(Stored items)
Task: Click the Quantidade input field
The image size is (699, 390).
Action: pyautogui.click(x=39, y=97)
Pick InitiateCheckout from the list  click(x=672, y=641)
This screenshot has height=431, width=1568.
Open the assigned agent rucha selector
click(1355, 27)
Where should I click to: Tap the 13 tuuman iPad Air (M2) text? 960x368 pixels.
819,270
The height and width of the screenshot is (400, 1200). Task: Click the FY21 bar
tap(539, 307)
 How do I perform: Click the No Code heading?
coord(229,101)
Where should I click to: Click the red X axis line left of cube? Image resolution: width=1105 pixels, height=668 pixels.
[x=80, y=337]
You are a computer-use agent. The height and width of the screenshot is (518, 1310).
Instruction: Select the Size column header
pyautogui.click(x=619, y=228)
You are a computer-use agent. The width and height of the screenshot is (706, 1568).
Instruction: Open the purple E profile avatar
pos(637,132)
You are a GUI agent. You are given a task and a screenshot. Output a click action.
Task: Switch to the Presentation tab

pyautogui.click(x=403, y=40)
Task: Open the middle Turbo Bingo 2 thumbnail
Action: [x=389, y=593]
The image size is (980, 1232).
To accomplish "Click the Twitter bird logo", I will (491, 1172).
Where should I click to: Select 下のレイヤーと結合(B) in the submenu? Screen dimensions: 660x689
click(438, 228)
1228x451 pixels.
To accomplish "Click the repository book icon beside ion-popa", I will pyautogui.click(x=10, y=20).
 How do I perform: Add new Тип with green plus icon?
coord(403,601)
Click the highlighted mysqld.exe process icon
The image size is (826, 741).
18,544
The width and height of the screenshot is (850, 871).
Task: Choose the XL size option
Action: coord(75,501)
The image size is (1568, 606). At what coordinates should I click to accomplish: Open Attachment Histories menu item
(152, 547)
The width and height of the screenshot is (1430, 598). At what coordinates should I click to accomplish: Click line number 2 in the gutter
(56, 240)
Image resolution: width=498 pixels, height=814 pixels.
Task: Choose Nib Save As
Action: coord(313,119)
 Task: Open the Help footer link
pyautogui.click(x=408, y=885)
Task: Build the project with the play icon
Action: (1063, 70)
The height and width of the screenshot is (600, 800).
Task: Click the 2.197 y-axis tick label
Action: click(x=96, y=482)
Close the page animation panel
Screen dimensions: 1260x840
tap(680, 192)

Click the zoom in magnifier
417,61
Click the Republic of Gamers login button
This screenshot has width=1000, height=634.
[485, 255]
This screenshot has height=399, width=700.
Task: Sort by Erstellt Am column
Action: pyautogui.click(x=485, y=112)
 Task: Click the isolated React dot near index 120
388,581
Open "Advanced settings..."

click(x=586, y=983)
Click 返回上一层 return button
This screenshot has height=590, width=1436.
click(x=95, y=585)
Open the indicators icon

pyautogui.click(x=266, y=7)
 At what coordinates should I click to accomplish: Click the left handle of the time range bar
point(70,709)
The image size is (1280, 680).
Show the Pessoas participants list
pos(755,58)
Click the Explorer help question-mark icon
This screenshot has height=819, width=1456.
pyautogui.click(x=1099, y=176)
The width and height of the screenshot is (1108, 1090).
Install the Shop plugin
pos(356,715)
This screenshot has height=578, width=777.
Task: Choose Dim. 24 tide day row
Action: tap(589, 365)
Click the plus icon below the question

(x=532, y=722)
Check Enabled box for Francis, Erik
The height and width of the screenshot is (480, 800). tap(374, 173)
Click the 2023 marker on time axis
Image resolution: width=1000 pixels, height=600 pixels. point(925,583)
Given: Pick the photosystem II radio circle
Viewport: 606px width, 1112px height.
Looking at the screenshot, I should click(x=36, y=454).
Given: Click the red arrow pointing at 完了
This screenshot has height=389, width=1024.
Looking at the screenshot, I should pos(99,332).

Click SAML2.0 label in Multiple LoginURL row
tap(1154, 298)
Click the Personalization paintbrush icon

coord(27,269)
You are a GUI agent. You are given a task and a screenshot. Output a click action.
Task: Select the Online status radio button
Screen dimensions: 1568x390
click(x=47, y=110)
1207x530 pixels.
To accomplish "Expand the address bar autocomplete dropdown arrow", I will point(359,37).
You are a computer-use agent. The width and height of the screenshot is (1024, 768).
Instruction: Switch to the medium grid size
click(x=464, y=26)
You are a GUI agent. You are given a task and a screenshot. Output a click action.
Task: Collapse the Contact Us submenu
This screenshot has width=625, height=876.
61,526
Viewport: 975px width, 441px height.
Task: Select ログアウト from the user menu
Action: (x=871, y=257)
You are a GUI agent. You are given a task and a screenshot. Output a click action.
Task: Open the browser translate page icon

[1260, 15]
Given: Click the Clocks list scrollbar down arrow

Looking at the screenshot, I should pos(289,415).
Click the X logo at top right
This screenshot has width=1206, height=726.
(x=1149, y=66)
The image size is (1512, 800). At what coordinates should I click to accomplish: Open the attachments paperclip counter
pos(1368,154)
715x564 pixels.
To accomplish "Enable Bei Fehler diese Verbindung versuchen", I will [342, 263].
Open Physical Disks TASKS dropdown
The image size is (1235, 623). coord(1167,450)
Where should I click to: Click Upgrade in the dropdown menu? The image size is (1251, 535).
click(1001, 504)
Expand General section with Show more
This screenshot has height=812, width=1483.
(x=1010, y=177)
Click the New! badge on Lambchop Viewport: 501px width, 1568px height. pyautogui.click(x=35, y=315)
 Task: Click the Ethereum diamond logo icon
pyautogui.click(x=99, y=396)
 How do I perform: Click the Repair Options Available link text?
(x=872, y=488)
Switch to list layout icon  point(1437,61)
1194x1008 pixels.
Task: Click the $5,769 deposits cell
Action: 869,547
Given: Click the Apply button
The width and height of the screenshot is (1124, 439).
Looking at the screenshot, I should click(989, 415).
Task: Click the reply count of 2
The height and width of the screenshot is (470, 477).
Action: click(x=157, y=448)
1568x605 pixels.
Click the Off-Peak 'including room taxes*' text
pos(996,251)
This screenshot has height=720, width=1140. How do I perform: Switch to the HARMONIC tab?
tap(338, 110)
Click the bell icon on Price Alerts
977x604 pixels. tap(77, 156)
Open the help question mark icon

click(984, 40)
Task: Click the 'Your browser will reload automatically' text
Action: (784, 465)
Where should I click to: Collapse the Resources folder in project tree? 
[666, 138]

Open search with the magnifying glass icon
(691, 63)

Try it: Repeat every entry above exactly, leaving nothing out.

Result of the task:
Task: Click the Quantidade input field
The image size is (699, 390).
Action: pyautogui.click(x=39, y=97)
Pick InitiateCheckout from the list  click(x=672, y=641)
This screenshot has height=431, width=1568.
Open the assigned agent rucha selector
click(1355, 27)
Where should I click to: Tap the 13 tuuman iPad Air (M2) text? 960x368 pixels.
819,270
The height and width of the screenshot is (400, 1200). Task: Click the FY21 bar
tap(539, 307)
 How do I perform: Click the No Code heading?
coord(229,101)
Where should I click to: Click the red X axis line left of cube? Image resolution: width=1105 pixels, height=668 pixels.
[x=80, y=337]
You are a computer-use agent. The height and width of the screenshot is (518, 1310).
Instruction: Select the Size column header
pyautogui.click(x=619, y=228)
You are a computer-use agent. The width and height of the screenshot is (706, 1568).
Instruction: Open the purple E profile avatar
pos(637,132)
You are a GUI agent. You are given a task and a screenshot. Output a click action.
Task: Switch to the Presentation tab

pyautogui.click(x=403, y=40)
Task: Open the middle Turbo Bingo 2 thumbnail
Action: [x=389, y=593]
The image size is (980, 1232).
To accomplish "Click the Twitter bird logo", I will (491, 1172).
Where should I click to: Select 下のレイヤーと結合(B) in the submenu? Screen dimensions: 660x689
click(438, 228)
1228x451 pixels.
To accomplish "Click the repository book icon beside ion-popa", I will pyautogui.click(x=10, y=20).
 How do I perform: Add new Тип with green plus icon?
coord(403,601)
Click the highlighted mysqld.exe process icon
The image size is (826, 741).
18,544
The width and height of the screenshot is (850, 871).
Task: Choose the XL size option
Action: coord(75,501)
The image size is (1568, 606). At what coordinates should I click to accomplish: Open Attachment Histories menu item
(152, 547)
The width and height of the screenshot is (1430, 598). At what coordinates should I click to accomplish: Click line number 2 in the gutter
(56, 240)
Image resolution: width=498 pixels, height=814 pixels.
Task: Choose Nib Save As
Action: coord(313,119)
 Task: Open the Help footer link
pyautogui.click(x=408, y=885)
Task: Build the project with the play icon
Action: (1063, 70)
The height and width of the screenshot is (600, 800).
Task: Click the 2.197 y-axis tick label
Action: click(x=96, y=482)
Close the page animation panel
Screen dimensions: 1260x840
tap(680, 192)

Click the zoom in magnifier
417,61
Click the Republic of Gamers login button
This screenshot has width=1000, height=634.
[485, 255]
This screenshot has height=399, width=700.
Task: Sort by Erstellt Am column
Action: pyautogui.click(x=485, y=112)
 Task: Click the isolated React dot near index 120
388,581
Open "Advanced settings..."

click(x=586, y=983)
Click 返回上一层 return button
This screenshot has height=590, width=1436.
click(x=95, y=585)
Open the indicators icon

pyautogui.click(x=266, y=7)
 At what coordinates should I click to accomplish: Click the left handle of the time range bar
point(70,709)
The image size is (1280, 680).
Show the Pessoas participants list
pos(755,58)
Click the Explorer help question-mark icon
This screenshot has height=819, width=1456.
pyautogui.click(x=1099, y=176)
The width and height of the screenshot is (1108, 1090).
Install the Shop plugin
pos(356,715)
This screenshot has height=578, width=777.
Task: Choose Dim. 24 tide day row
Action: tap(589, 365)
Click the plus icon below the question

(x=532, y=722)
Check Enabled box for Francis, Erik
The height and width of the screenshot is (480, 800). tap(374, 173)
Click the 2023 marker on time axis
Image resolution: width=1000 pixels, height=600 pixels. point(925,583)
Given: Pick the photosystem II radio circle
Viewport: 606px width, 1112px height.
Looking at the screenshot, I should click(x=36, y=454).
Given: Click the red arrow pointing at 完了
This screenshot has height=389, width=1024.
Looking at the screenshot, I should pos(99,332).

Click SAML2.0 label in Multiple LoginURL row
tap(1154, 298)
Click the Personalization paintbrush icon

coord(27,269)
You are a GUI agent. You are given a task and a screenshot. Output a click action.
Task: Select the Online status radio button
Screen dimensions: 1568x390
click(x=47, y=110)
1207x530 pixels.
To accomplish "Expand the address bar autocomplete dropdown arrow", I will point(359,37).
You are a computer-use agent. The width and height of the screenshot is (1024, 768).
Instruction: Switch to the medium grid size
click(x=464, y=26)
You are a GUI agent. You are given a task and a screenshot. Output a click action.
Task: Collapse the Contact Us submenu
This screenshot has width=625, height=876.
61,526
Viewport: 975px width, 441px height.
Task: Select ログアウト from the user menu
Action: (x=871, y=257)
You are a GUI agent. You are given a task and a screenshot. Output a click action.
Task: Open the browser translate page icon

[1260, 15]
Given: Click the Clocks list scrollbar down arrow

Looking at the screenshot, I should pos(289,415).
Click the X logo at top right
This screenshot has width=1206, height=726.
(x=1149, y=66)
The image size is (1512, 800). At what coordinates should I click to accomplish: Open the attachments paperclip counter
pos(1368,154)
715x564 pixels.
To accomplish "Enable Bei Fehler diese Verbindung versuchen", I will [342, 263].
Open Physical Disks TASKS dropdown
The image size is (1235, 623). coord(1167,450)
Where should I click to: Click Upgrade in the dropdown menu? The image size is (1251, 535).
click(1001, 504)
Expand General section with Show more
This screenshot has height=812, width=1483.
(x=1010, y=177)
Click the New! badge on Lambchop Viewport: 501px width, 1568px height. pyautogui.click(x=35, y=315)
 Task: Click the Ethereum diamond logo icon
pyautogui.click(x=99, y=396)
 How do I perform: Click the Repair Options Available link text?
(x=872, y=488)
Switch to list layout icon  point(1437,61)
1194x1008 pixels.
Task: Click the $5,769 deposits cell
Action: 869,547
Given: Click the Apply button
The width and height of the screenshot is (1124, 439).
Looking at the screenshot, I should click(989, 415).
Task: Click the reply count of 2
The height and width of the screenshot is (470, 477).
Action: click(x=157, y=448)
1568x605 pixels.
Click the Off-Peak 'including room taxes*' text
pos(996,251)
This screenshot has height=720, width=1140. How do I perform: Switch to the HARMONIC tab?
tap(338, 110)
Click the bell icon on Price Alerts
977x604 pixels. tap(77, 156)
Open the help question mark icon

click(984, 40)
Task: Click the 'Your browser will reload automatically' text
Action: (784, 465)
Where should I click to: Collapse the Resources folder in project tree? 
[666, 138]

Open search with the magnifying glass icon
(691, 63)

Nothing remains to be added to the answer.